Each line, starting at the one with "The height and width of the screenshot is (493, 877)." and running to the end of the data below, is to be set down again exactly, both ends included; leave pictures out.

▶ _Records provided_
★ ★ ★ ★

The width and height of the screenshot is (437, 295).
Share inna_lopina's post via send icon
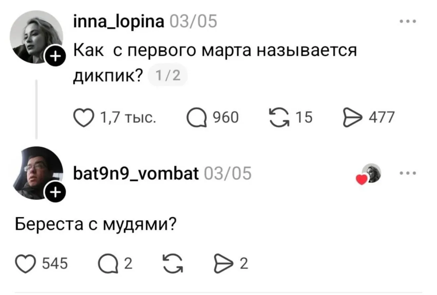[352, 117]
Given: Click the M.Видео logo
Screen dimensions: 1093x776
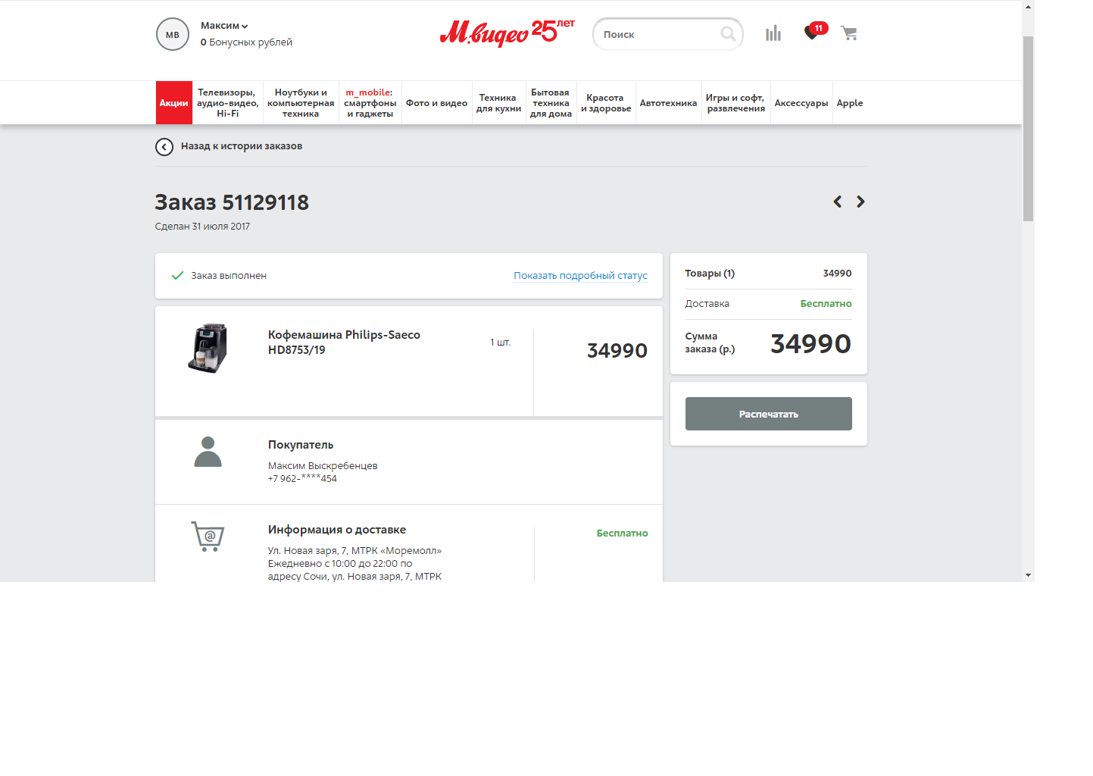Looking at the screenshot, I should (x=507, y=33).
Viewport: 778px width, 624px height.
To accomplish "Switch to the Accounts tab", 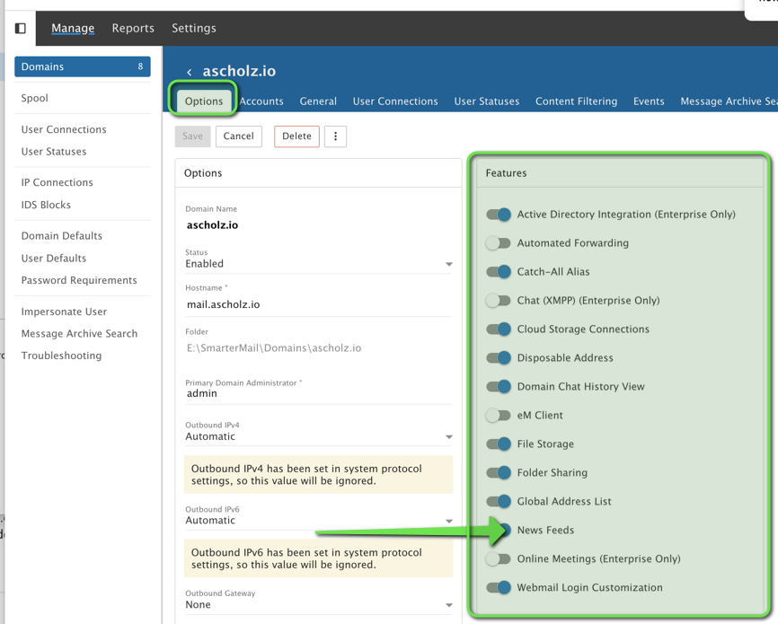I will tap(261, 101).
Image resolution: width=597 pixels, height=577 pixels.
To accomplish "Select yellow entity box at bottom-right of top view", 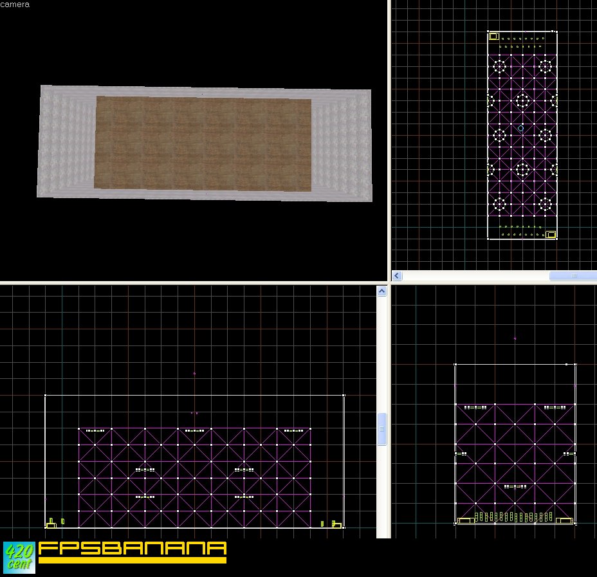I will 550,235.
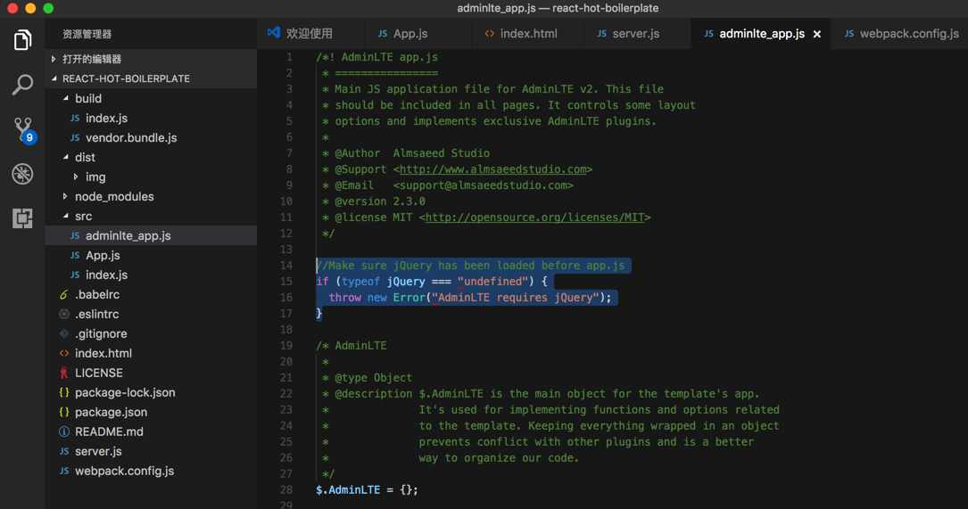This screenshot has width=968, height=509.
Task: Open the LICENSE file in explorer
Action: [98, 373]
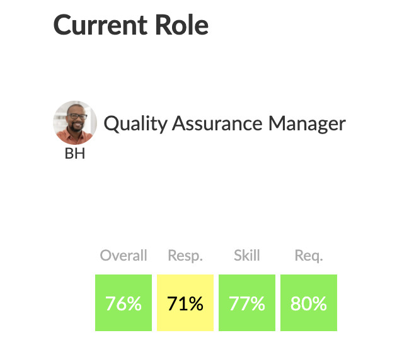Click the word Role in the heading
414x345 pixels.
(182, 25)
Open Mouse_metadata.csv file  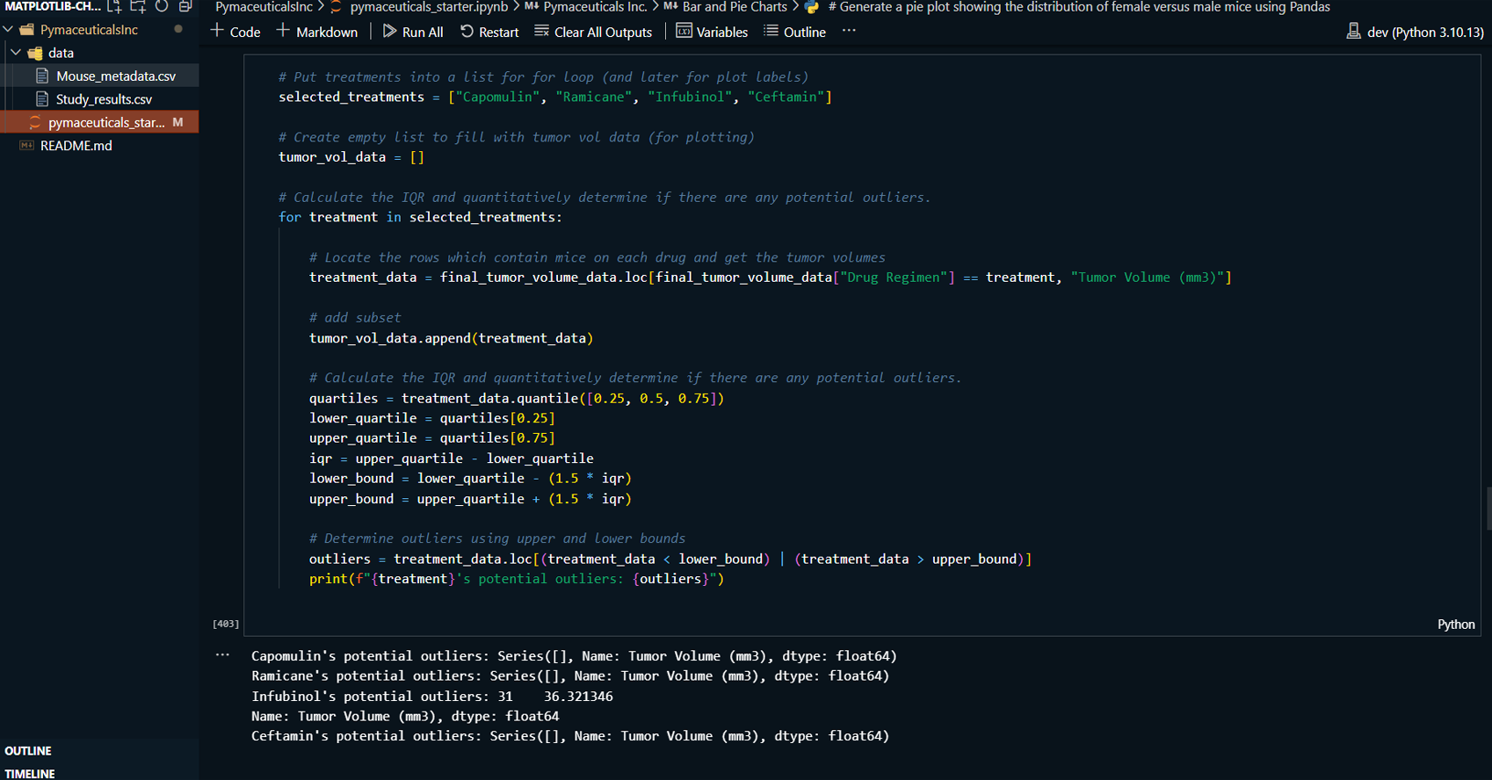116,76
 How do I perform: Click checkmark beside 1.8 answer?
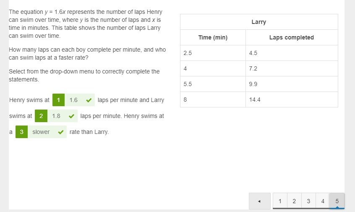tap(71, 116)
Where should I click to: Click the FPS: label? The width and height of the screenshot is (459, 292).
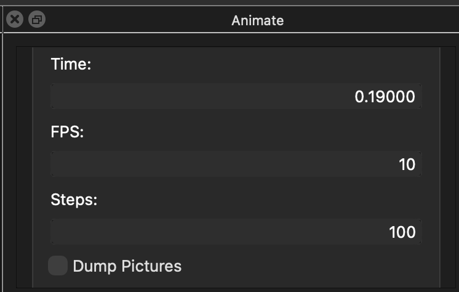pos(68,132)
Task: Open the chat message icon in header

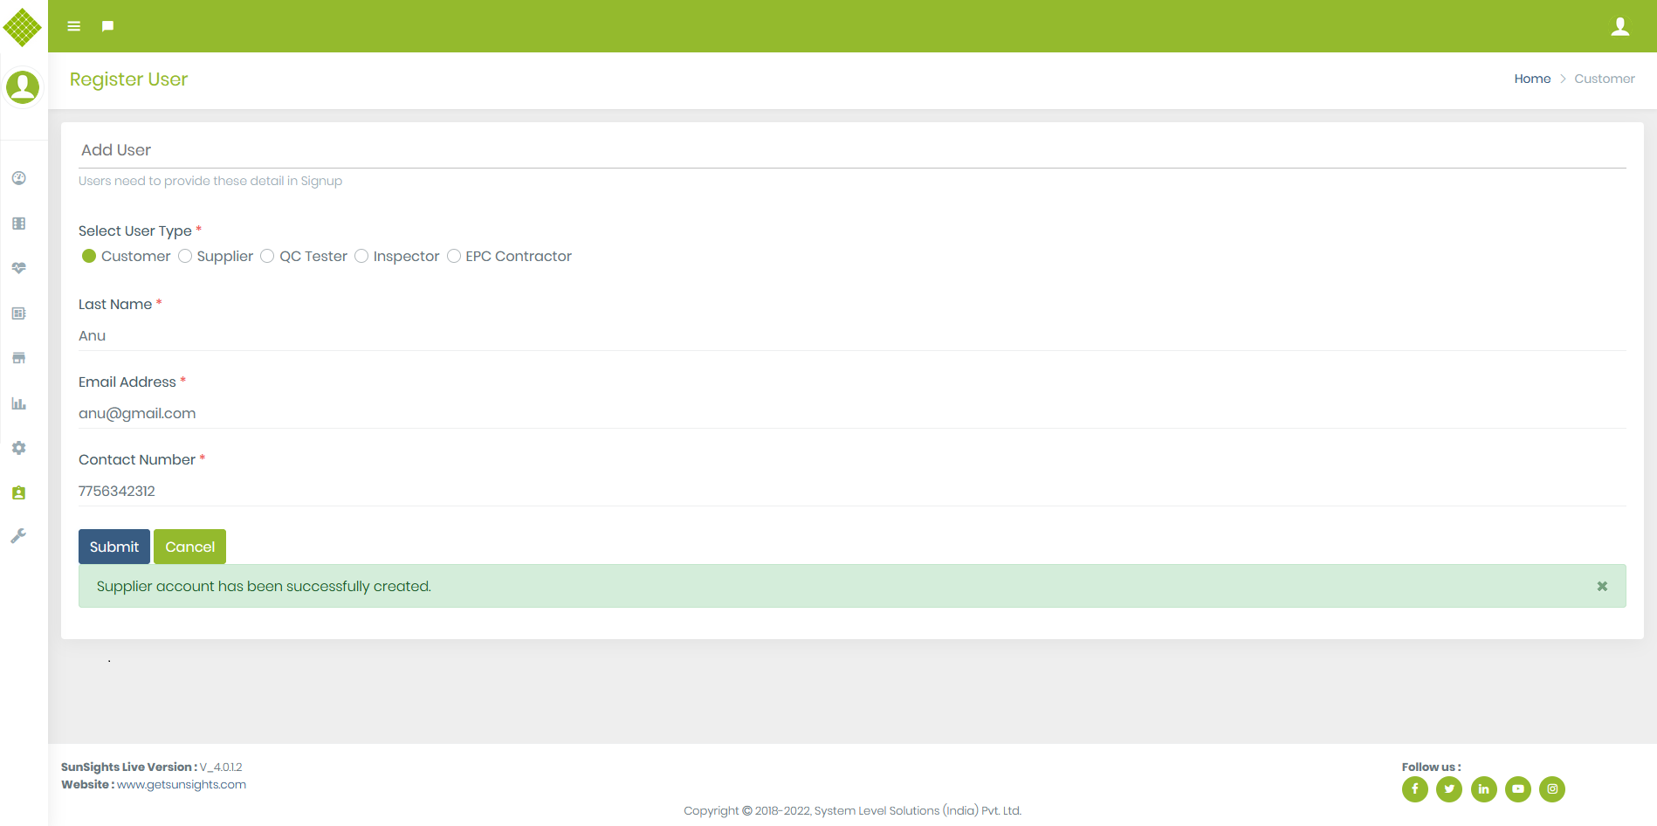Action: [107, 26]
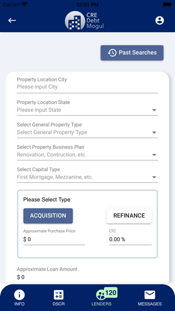Tap the 120 lenders count badge
Viewport: 175px width, 311px height.
click(x=111, y=292)
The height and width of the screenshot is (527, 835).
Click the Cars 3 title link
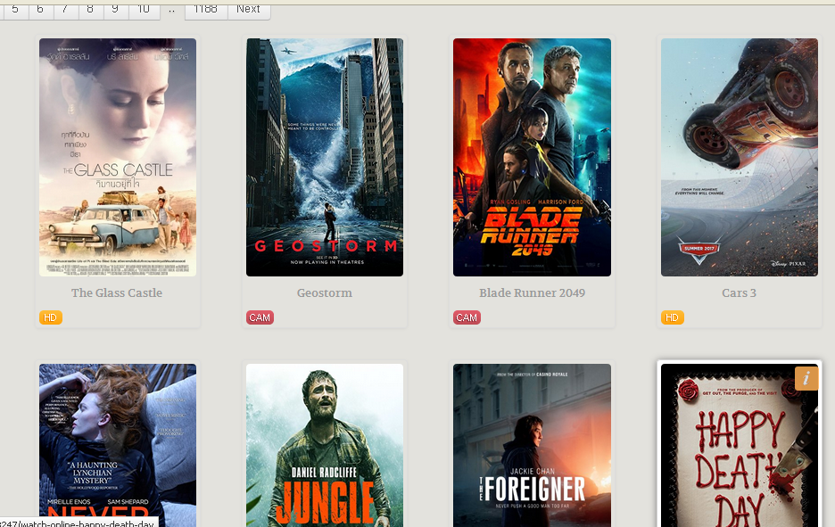[740, 292]
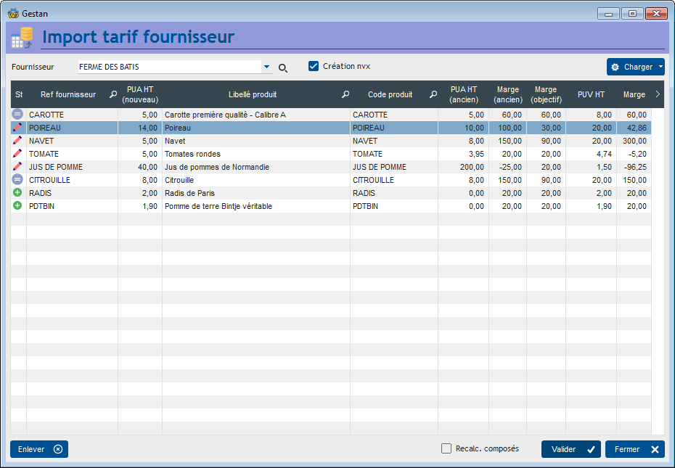This screenshot has width=675, height=468.
Task: Expand the Charger button dropdown arrow
Action: click(x=660, y=67)
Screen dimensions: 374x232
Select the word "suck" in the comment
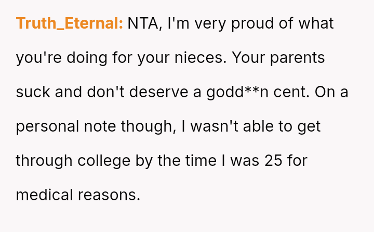coord(33,92)
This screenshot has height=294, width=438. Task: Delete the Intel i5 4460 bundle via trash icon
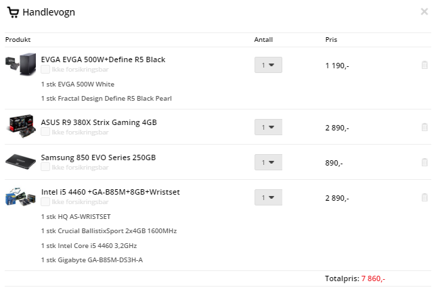point(424,197)
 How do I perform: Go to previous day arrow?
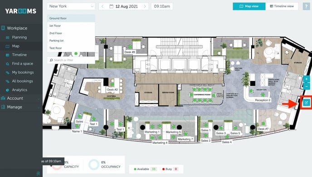(102, 6)
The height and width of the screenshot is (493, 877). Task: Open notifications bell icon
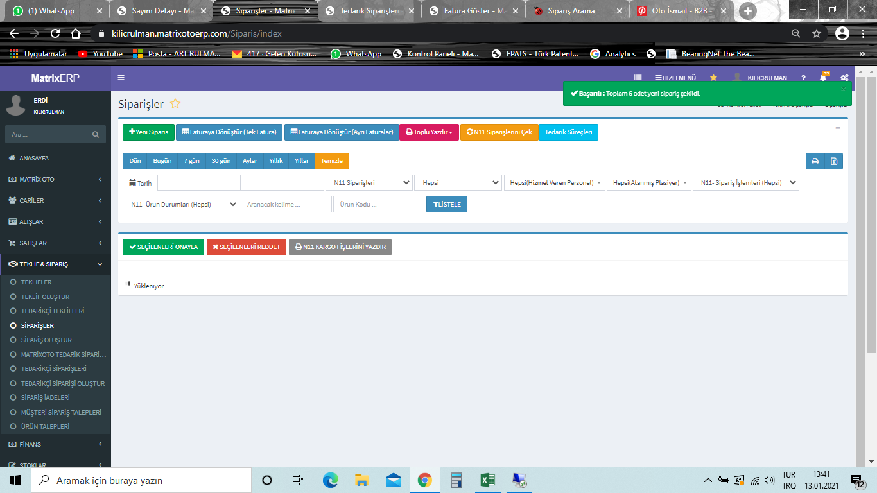pyautogui.click(x=823, y=78)
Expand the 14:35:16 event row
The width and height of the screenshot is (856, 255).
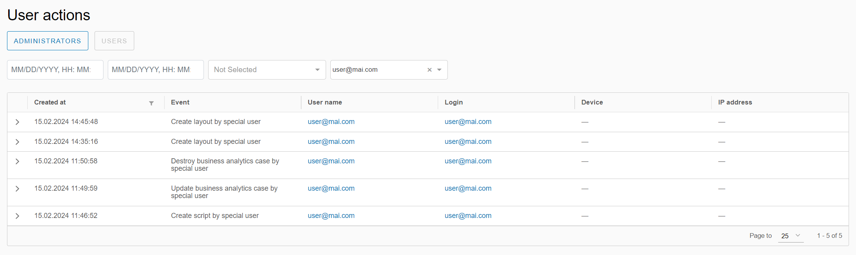18,142
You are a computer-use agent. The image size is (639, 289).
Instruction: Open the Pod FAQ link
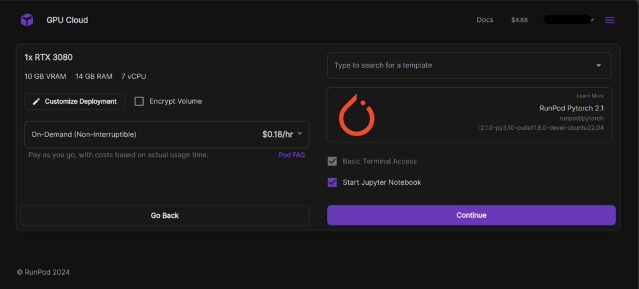(x=291, y=155)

★ ★ ★ ★

▶ _Solution to this exercise_
The height and width of the screenshot is (493, 877). Task: Open notifications bell icon
pyautogui.click(x=823, y=78)
Expand the 14:35:16 event row
The width and height of the screenshot is (856, 255).
18,142
You are a computer-use agent. The image size is (639, 289).
Instruction: Open the Pod FAQ link
(x=291, y=155)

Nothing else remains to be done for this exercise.